In the years that have passed since the treaty was signed, the Middle East changed its face: Next month we shall mark the 10th anniversary of the Twin Tower attacks; Iran has turned into a dominant power in what has been dubbed the “axis of evil”; two wars took place in the Gulf, Saddam Hussein was eliminated and the regimes in Tunisia, Egypt, Libya (and apparently Syria as well, soon) were toppled by popular uprisings.
Yet despite hatred for Israel on the Egyptian street growing over the years, the treaty perpetuated a situation that was characterized as “cold peace.” Indeed, there may not be much love lost between the two peoples, yet the quiet was maintained, tourism trickled in, gas flowed and trade between the states totaled some half a billion dollars in 2010.
What greatly changed is the situation in the Sinai. If 10 or even five years ago a normative Israeli family could vacation on one of the peninsula’s magical beaches, a series of terror attacks eliminated this possibility. This harms Egypt, with tourism being an important part of its income, no less than it harms Israelis.
If the Camp David Treaty forbade the deployment of Egyptian forces in the Sinai for fear of a ground invasion into Israel, the time has come to change this clause and allow Egypt to freely operate in the Sinai against the terror cells active there. And if we are already creating a new clause, there is no reason not to sharpen it and obligate the Egyptians to bear responsibility for the safety of Israeli tourists.
And if we are opening the treaty for discussion, perhaps we should add a clause obligating the Egyptians to also operate in the Gaza Strip and exercise control over missile launching cells. After Egypt succeeds in this mission, we can add a clause that reaffirms Cairo’s obligation to maintain regular flow of gas to Israel, despite the odd mishaps that have maligned the pipeline as of late and disrupted the supply – after all, they are committed to this on the basis of existing agreements.
So what do you say about that, Mr. al-Araby? Do you still feel like opening the peace treaty for discussion, or did you lose the urge to do so?
Nechama Duek – No
You know how an appliance that you bought years ago refuses to break? You pass by it and think to yourself: Perhaps we should replace it by a new, modern, nicely designed appliance? And then you say to yourself: We’ll replace it when it breaks.
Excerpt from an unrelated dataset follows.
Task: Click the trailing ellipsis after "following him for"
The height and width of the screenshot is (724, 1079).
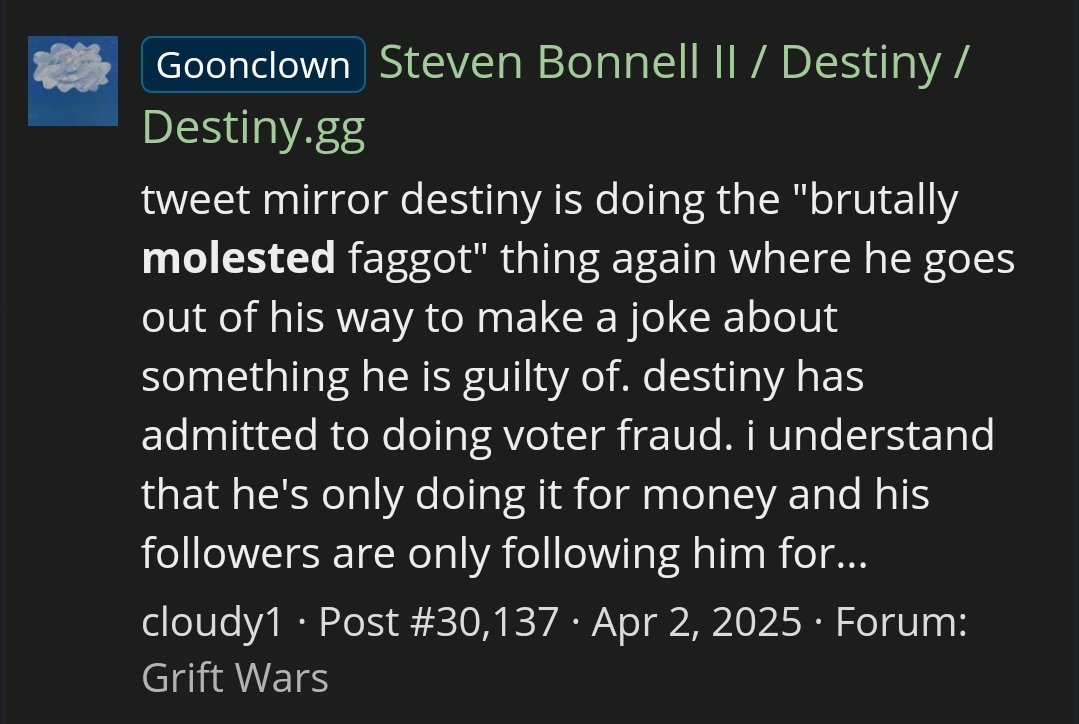Action: pyautogui.click(x=850, y=553)
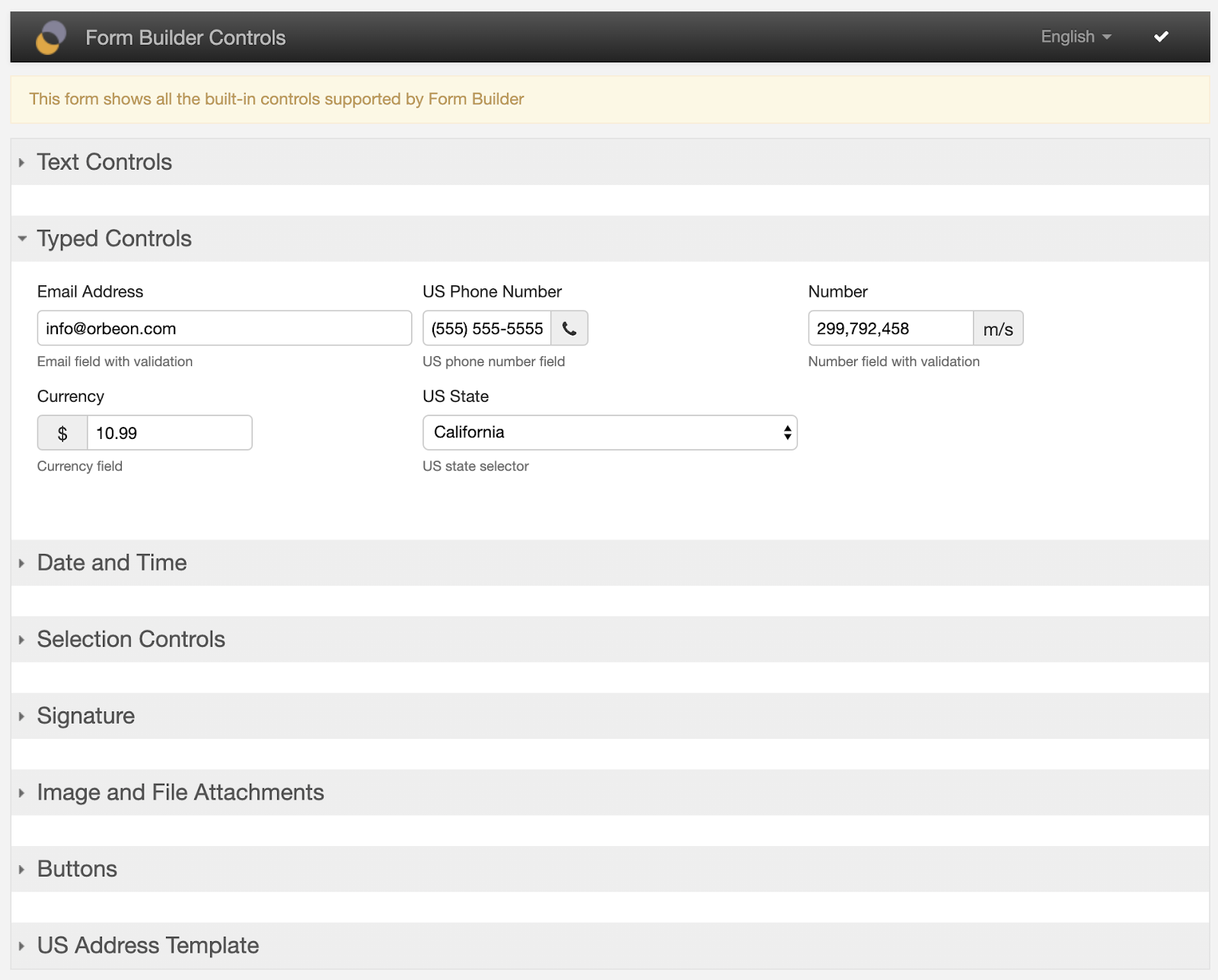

This is precisely the situation with the Egypt peace treaty. Why replace it, why change it, and why open it up for discussion? Ever since the treaty was signed by Menachem Begin and Anwar Sadat 32 years ago, with US President Jimmy Carter as mediator, the agreement has functioned and adhered to the strict terms set within it.
The treaty withstood the regime change in Egypt after Sadat’s assassination and it shall also withstand the Tahrir Square revolution. Why? Because the Egyptians need this peace no less than we do. There is symmetry here between us and them – neither of us can renounce this peace.
The state of affairs in Egypt is even worse than our own. Tens of millions of people are unemployed, millions of Egyptian academics cannot find work in their field, and the country relies on the US, which provides some $2 billion per year in aid. Hence, the new regime in Cairo cannot afford – especially at this time while officials are rebuilding their government institutions - to deal with Israel or even think about declaring war against it, even if Egypt’s army is the 2nd largest in the region behind Israel’s military.
Indeed, following the recent events in the south and given that the long Egyptian border is completely vulnerable, with Cairo not doing enough to put an end to arms smuggling or infiltrations into Israel, the sides must sit down and discuss the required actions. That is, how to handle specific scenarios: How to avoid a situation where Egyptian soldiers are again failing to prevent terror cells from entering Israel, and how to ensure that Israeli soldiers don’t fire at Egyptian troops while pursuing terrorists.
This discussion should be undertaken via dialogue and talks based on mutual trust. If Defense Minister Ehud Barak believes that at this time there is room for deploying thousands of Egyptian police officers or soldiers in the Sinai, no problem, as long as it’s clear this is done by agreement and for a limited time to be determined by both parties.
As opposed to the position articulated by Knesset Speaker Reuven Rivlin, I do not think that such move would require the Knesset’s approval. We can relax and not think that the solution is to destroy the old in order to adjust to the new.